In the fourth quarter, Self-Service Banking revenues declined to $691 million from $707 million in the year-ago quarter. Retail revenues plunged 5% to $575 million.
The non-GAAP gross profit of $520 million was down 5.3% year over year. Moreover, the non-GAAP gross margin rate contracted 110 basis points (bps) to 25.9%.
Non-GAAP operating expenses decreased 14% year over year to $288 million. As a percentage of revenues, non-GAAP operating expenses declined to 14.3% from 16.4% in the year-ago quarter.
Adjusted EBITDA increased 7.6% year over year to $380 million despite a negative impact of $20 million due to the unfavorable foreign currency exchange rate. The adjusted EBITDA margin expanded 150 bps to 18.9%.
The non-GAAP operating income increased to $232 million from the year-ago quarter’s $215 million. The non-GAAP operating margin expanded 90 bps to 11.5% from the year-earlier quarter’s 10.6%.
Balance Sheet & Other Details
NCR exited the December-end quarter with cash and cash equivalents of $505 million compared with the $434 million reported during the September-end quarter.
Net cash provided by operating activities was $202 million in the fourth quarter and $447 million in the full-year 2022. In the fourth quarter and full-year 2022, NCR generated free cash flow of $202 million and $164 million, respectively.
While providing guidance for the first quarter and full-year 2023, NCR stated that beginning in 2023, it will exclude the impact of stock-based compensation expenses from the non-GAAP diluted EPS calculation. Up to 2022, the company included stock-based compensation expenses in the non-GAAP calculation. The change in methodology will inflate its EPS.
Coming to the guidance, for the first quarter of 2023, NCR projects revenues between $1.8 billion and $1.9 billion. It forecasts non-GAAP EPS of 55-60 cents under the new methodology and 35-40 cents under the previous methodology. The company projects adjusted EBITDA of approximately $300 million and expects to generate free cash flow in the band of $100-$200 million in the first quarter.
For the full-year 2023, NCR projects revenues between $7.8 billion and $8 billion. It forecasts non-GAAP EPS in the band of $3.30-$3.50 under the new methodology and $2.55-$2.75 under the previous methodology.
The company projects adjusted EBITDA in the range of $1.45-$1.55 billion. NCR expects to generate free cash flow in the band of $400-$500 million in 2023.

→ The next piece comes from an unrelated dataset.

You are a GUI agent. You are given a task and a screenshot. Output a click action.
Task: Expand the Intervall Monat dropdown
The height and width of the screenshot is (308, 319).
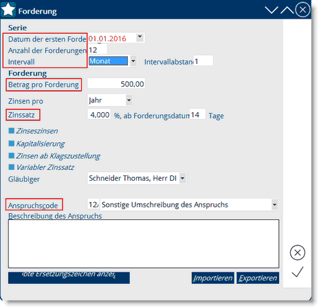[x=133, y=61]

How Have Estimates Been Moving Since Then?
It turns out, estimates revision have trended downward during the past month.
The consensus estimate has shifted -29.21% due to these changes.
Currently, NCR has an average Growth Score of C, a grade with the same score on the momentum front. However, the stock was allocated a grade of A on the value side, putting it in the top 20% for this investment strategy.
Overall, the stock has an aggregate VGM Score of A. If you aren't focused on one strategy, this score is the one you should be interested in.
Estimates have been broadly trending downward for the stock, and the magnitude of these revisions indicates a downward shift. Notably, NCR has a Zacks Rank #3 (Hold). We expect an in-line return from the stock in the next few months.